**What you should do:**
Report every line of the data that includes "with".

Records from a collection
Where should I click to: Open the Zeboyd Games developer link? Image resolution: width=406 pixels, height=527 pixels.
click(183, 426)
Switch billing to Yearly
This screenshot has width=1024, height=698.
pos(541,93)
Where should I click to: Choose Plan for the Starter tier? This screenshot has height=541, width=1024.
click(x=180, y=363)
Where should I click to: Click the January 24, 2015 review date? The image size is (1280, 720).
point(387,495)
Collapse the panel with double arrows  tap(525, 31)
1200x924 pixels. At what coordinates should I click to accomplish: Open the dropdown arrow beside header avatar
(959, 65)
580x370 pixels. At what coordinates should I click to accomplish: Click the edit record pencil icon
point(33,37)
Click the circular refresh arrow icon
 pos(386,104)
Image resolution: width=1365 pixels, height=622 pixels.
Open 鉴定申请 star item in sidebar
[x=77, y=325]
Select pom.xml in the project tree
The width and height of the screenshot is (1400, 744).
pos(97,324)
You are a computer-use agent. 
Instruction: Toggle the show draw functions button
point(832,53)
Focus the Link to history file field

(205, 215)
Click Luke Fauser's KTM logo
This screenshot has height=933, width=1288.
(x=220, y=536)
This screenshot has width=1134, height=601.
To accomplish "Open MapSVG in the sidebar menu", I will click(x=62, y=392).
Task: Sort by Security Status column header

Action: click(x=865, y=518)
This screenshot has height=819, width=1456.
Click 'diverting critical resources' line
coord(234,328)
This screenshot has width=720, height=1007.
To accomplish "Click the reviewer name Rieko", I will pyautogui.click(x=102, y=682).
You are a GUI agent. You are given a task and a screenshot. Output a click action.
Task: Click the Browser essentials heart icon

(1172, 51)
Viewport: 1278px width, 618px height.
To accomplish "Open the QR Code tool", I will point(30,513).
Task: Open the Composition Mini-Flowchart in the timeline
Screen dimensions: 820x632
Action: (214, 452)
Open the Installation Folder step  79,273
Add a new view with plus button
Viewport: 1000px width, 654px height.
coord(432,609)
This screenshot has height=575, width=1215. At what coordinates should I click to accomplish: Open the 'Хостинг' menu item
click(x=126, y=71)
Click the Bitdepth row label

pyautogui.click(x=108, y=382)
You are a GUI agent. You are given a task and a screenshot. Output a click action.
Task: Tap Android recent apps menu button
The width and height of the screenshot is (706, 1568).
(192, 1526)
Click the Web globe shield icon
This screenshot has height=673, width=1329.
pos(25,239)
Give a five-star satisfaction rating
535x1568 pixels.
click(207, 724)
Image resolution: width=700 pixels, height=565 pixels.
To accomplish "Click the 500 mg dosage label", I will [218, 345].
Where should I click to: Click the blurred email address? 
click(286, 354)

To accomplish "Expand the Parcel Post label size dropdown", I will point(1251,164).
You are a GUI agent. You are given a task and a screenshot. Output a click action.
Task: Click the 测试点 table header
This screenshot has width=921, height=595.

**Answer to this task:**
Collapse the panel with double arrows  tap(525, 31)
Add a new view with plus button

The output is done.